Please format each line of the records below as a JSON list of strings, one string per line, with blank lines omitted. Leave the pictures out of the answer.
═════ ENTRIES PROVIDED ═════
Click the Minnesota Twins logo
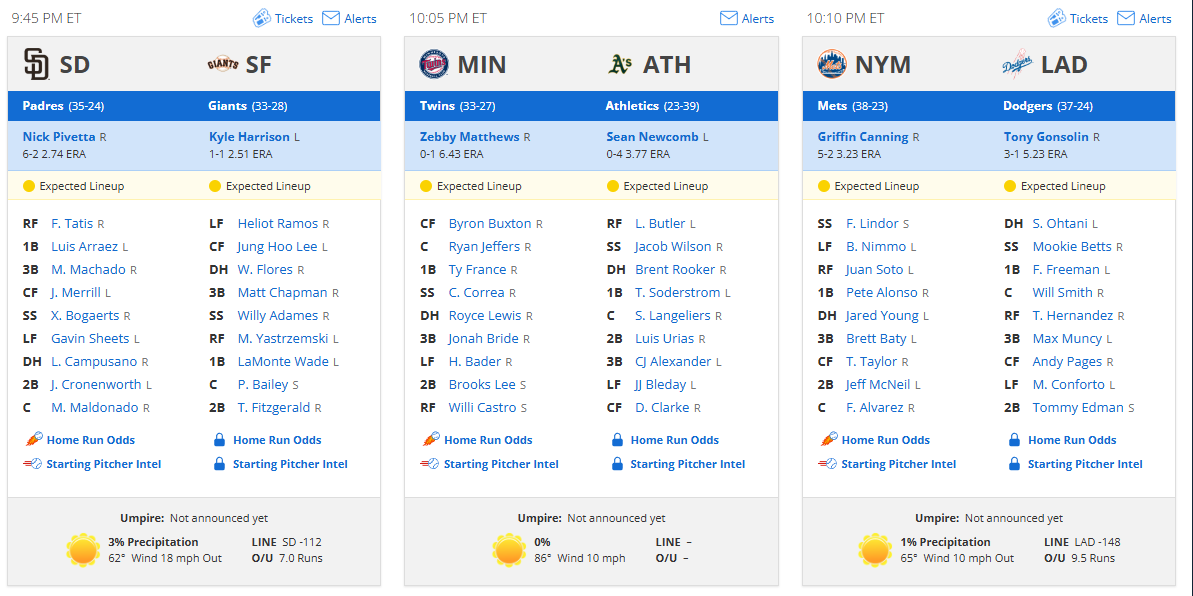This screenshot has width=1193, height=596. pos(434,65)
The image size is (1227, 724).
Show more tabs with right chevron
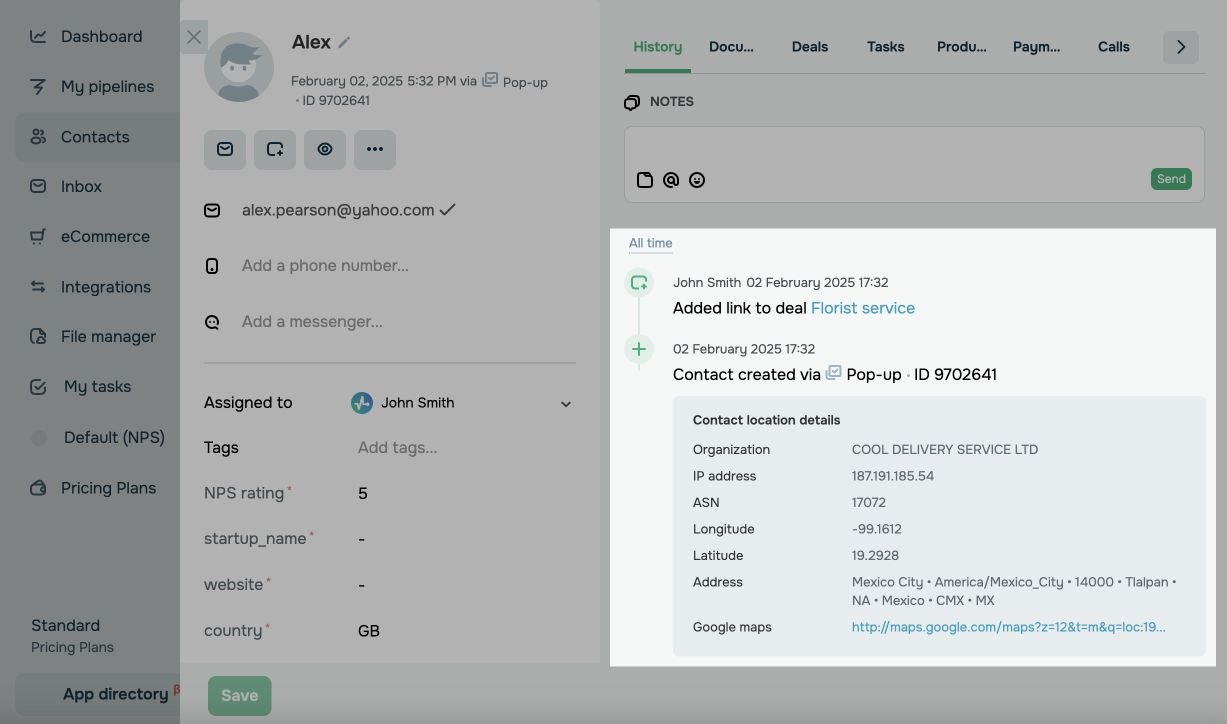[x=1180, y=47]
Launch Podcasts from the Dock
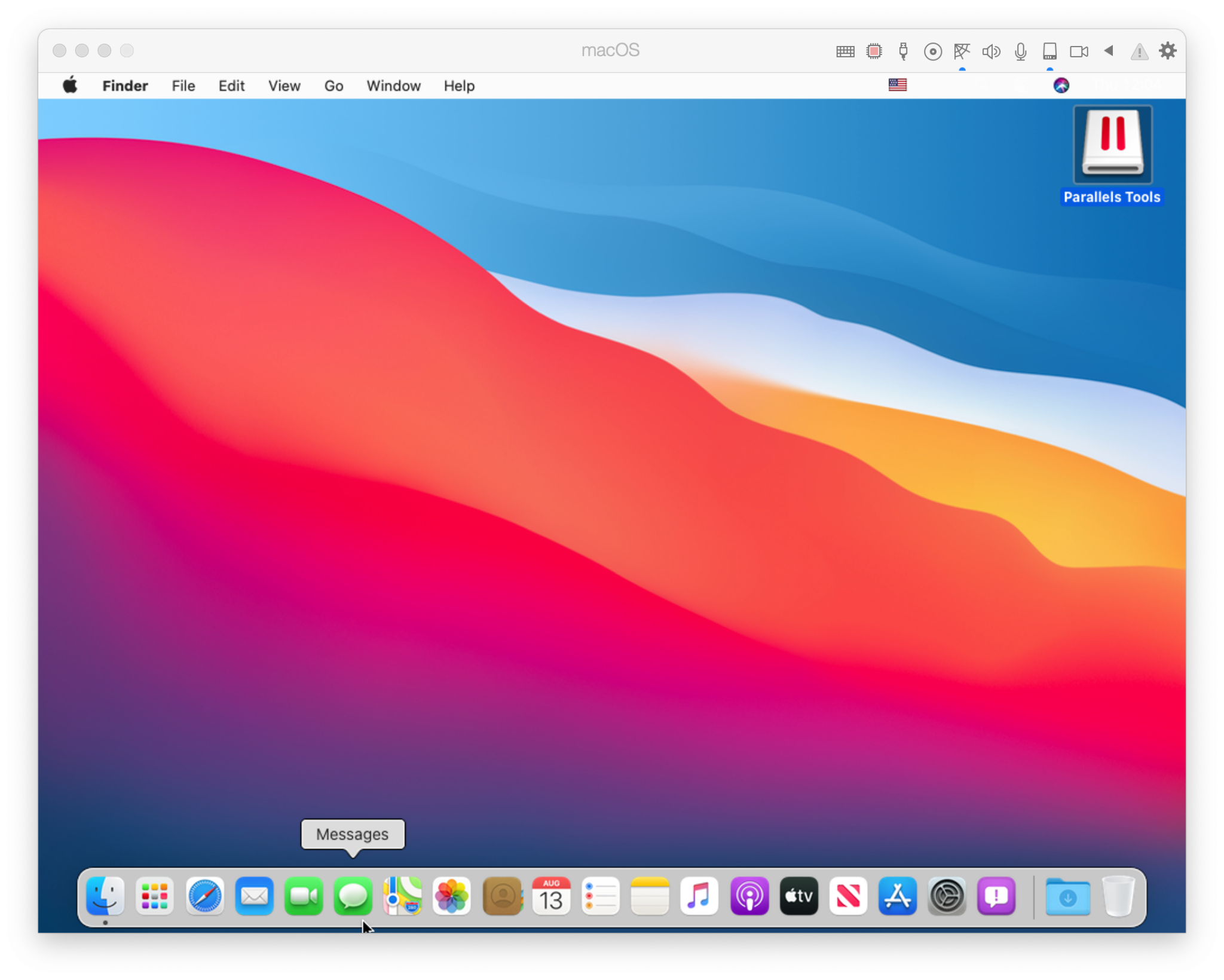This screenshot has height=980, width=1224. 749,896
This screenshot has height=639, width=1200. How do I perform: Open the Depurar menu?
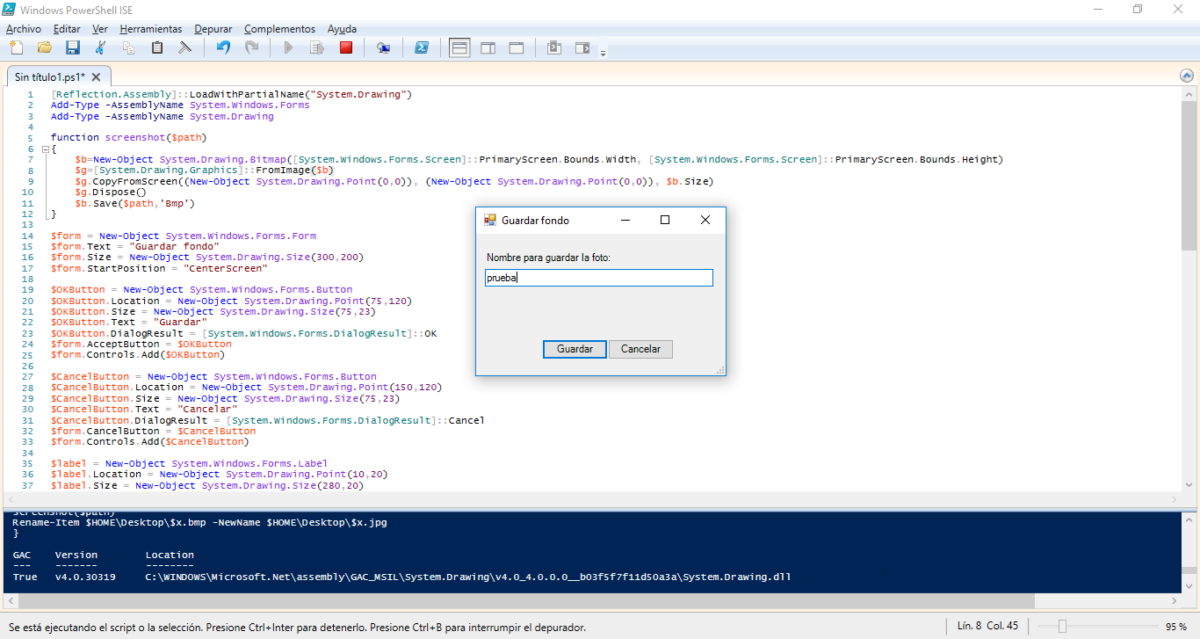pos(212,29)
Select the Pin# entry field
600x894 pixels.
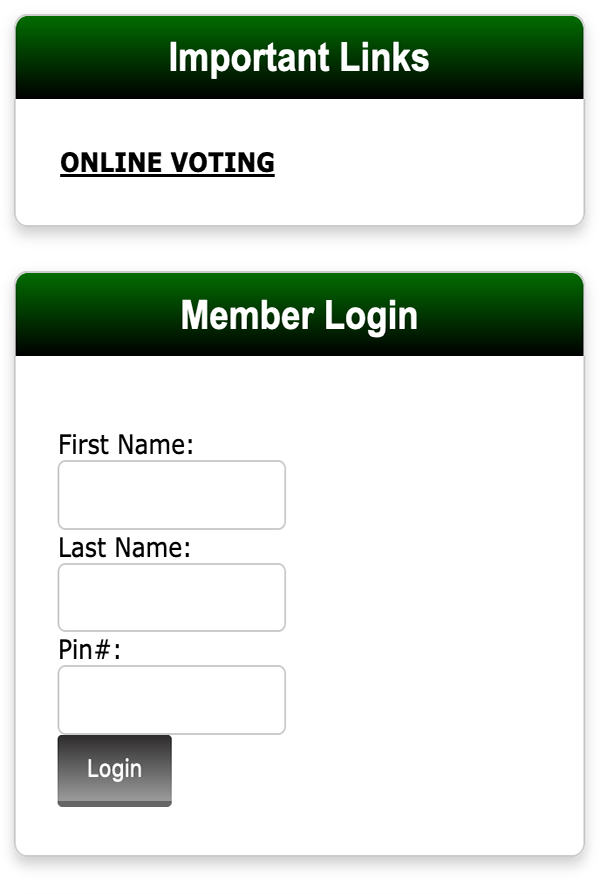pyautogui.click(x=172, y=700)
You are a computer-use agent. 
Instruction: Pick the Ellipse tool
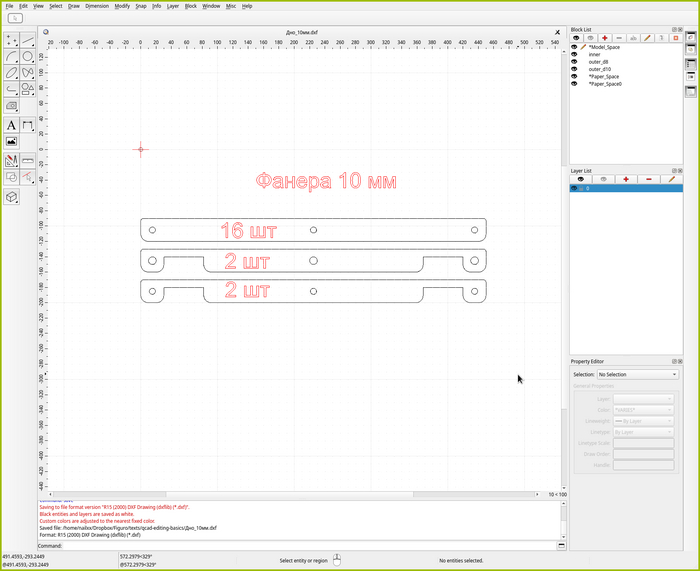11,73
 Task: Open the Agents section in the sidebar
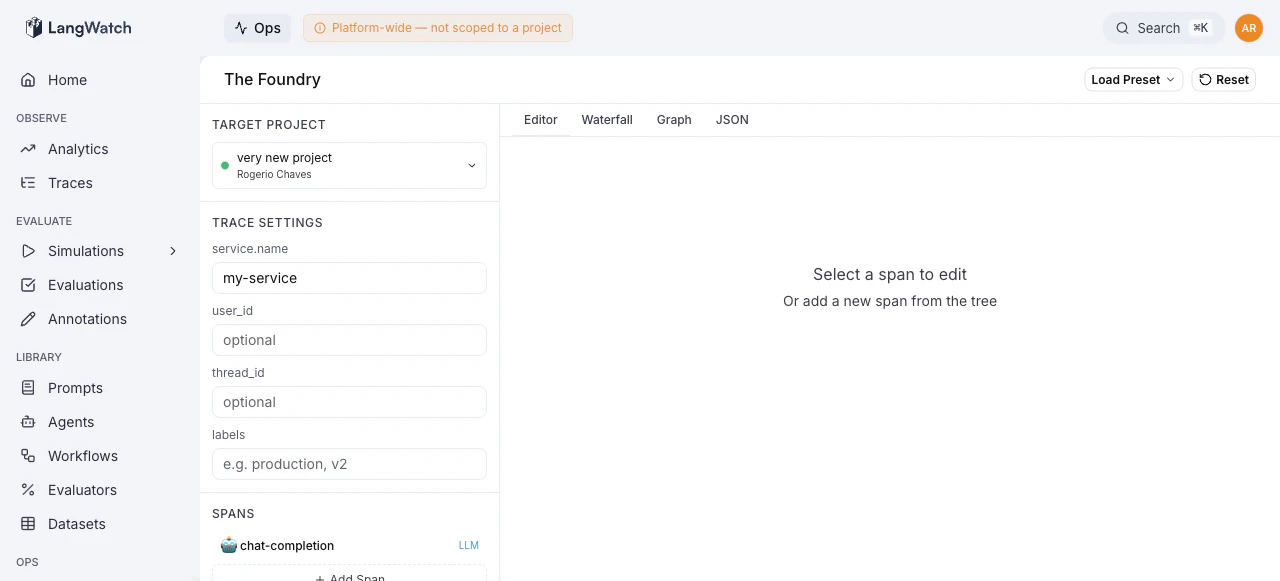click(70, 422)
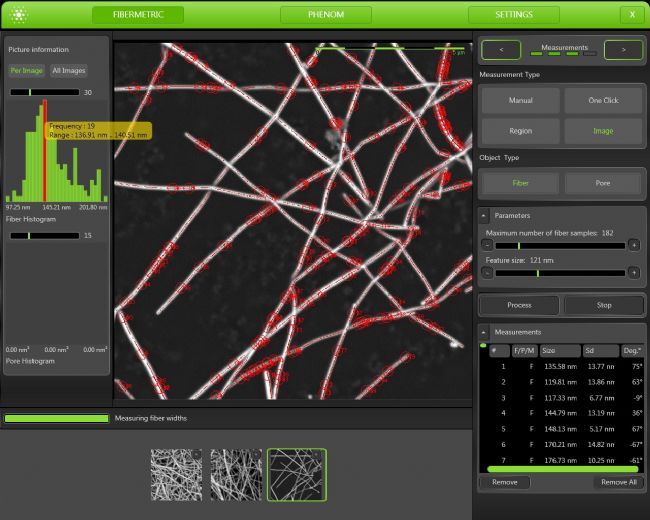Viewport: 650px width, 520px height.
Task: Adjust the fiber histogram bin slider
Action: pyautogui.click(x=30, y=236)
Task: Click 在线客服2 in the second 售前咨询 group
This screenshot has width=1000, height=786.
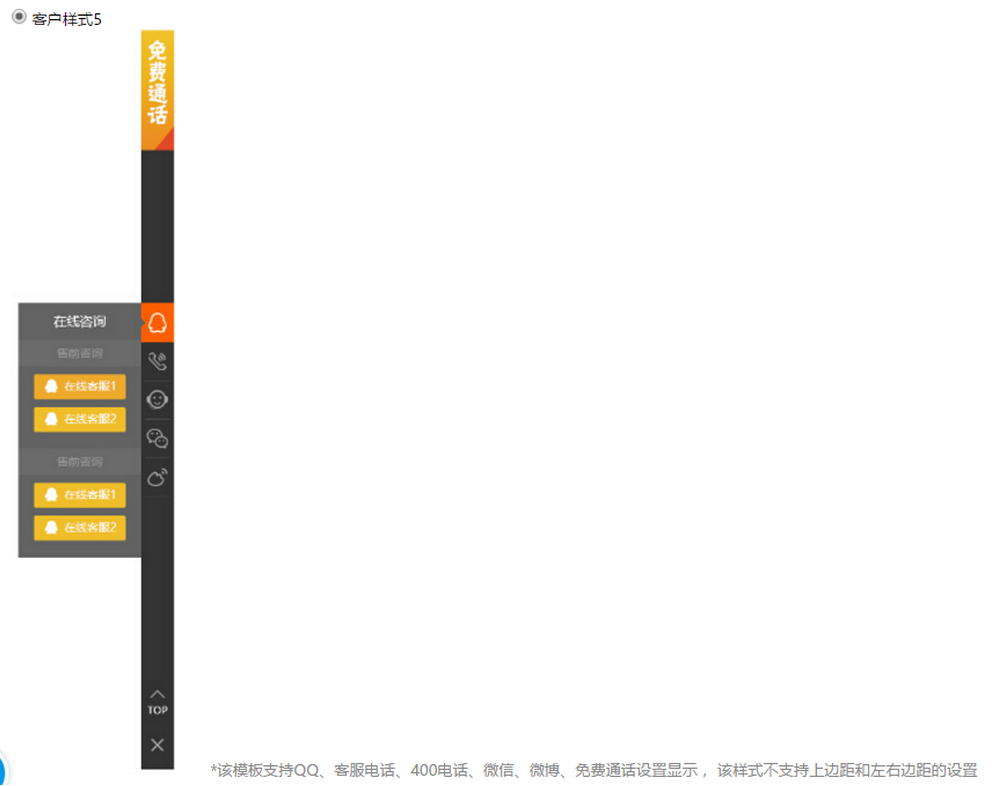Action: point(80,528)
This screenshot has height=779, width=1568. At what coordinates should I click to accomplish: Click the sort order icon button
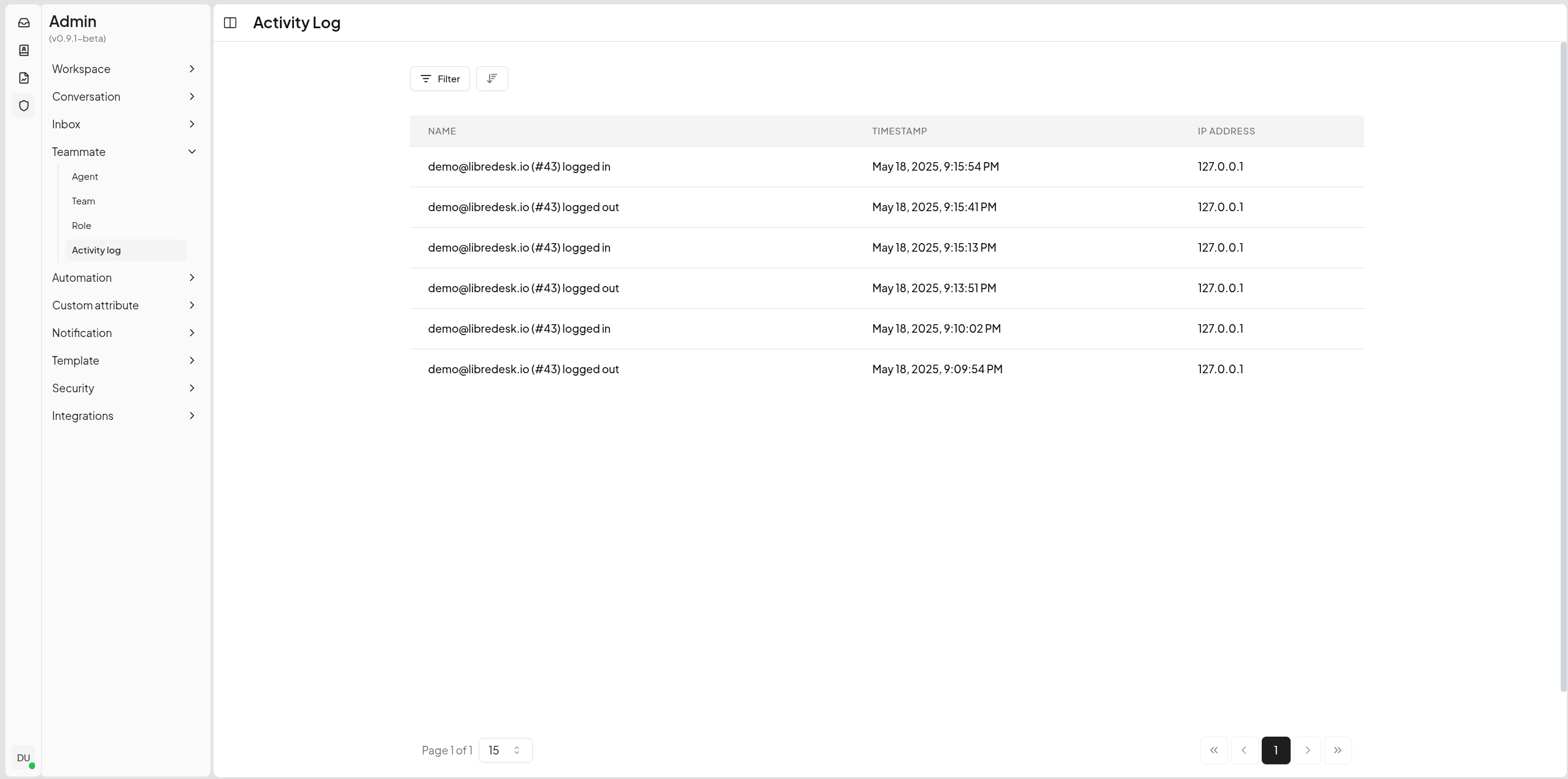(x=492, y=79)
═════
**COMPLETED TASK:**
[
  "Click the Minnesota Twins logo",
  "This screenshot has width=1193, height=596. pos(434,65)",
  "The image size is (1227, 724).",
  "Show more tabs with right chevron",
  "[x=1180, y=47]",
  "Launch Podcasts from the Dock",
  "This screenshot has height=980, width=1224. 749,896",
  "This screenshot has height=639, width=1200. How do I perform: Open the Depurar menu?",
  "pos(212,29)",
  "Select the Pin# entry field",
  "600x894 pixels.",
  "pyautogui.click(x=172, y=700)",
  "You are a computer-use agent. ",
  "Instruction: Pick the Ellipse tool",
  "11,73",
  " Task: Open the Agents section in the sidebar",
  "click(70, 422)",
  "Viewport: 650px width, 520px height.",
  "Task: Adjust the fiber histogram bin slider",
  "Action: pyautogui.click(x=30, y=236)",
  "Task: Click 在线客服2 in the second 售前咨询 group",
  "This screenshot has width=1000, height=786.",
  "Action: point(80,528)",
  "This screenshot has height=779, width=1568. At what coordinates should I click to accomplish: Click the sort order icon button",
  "(x=492, y=79)"
]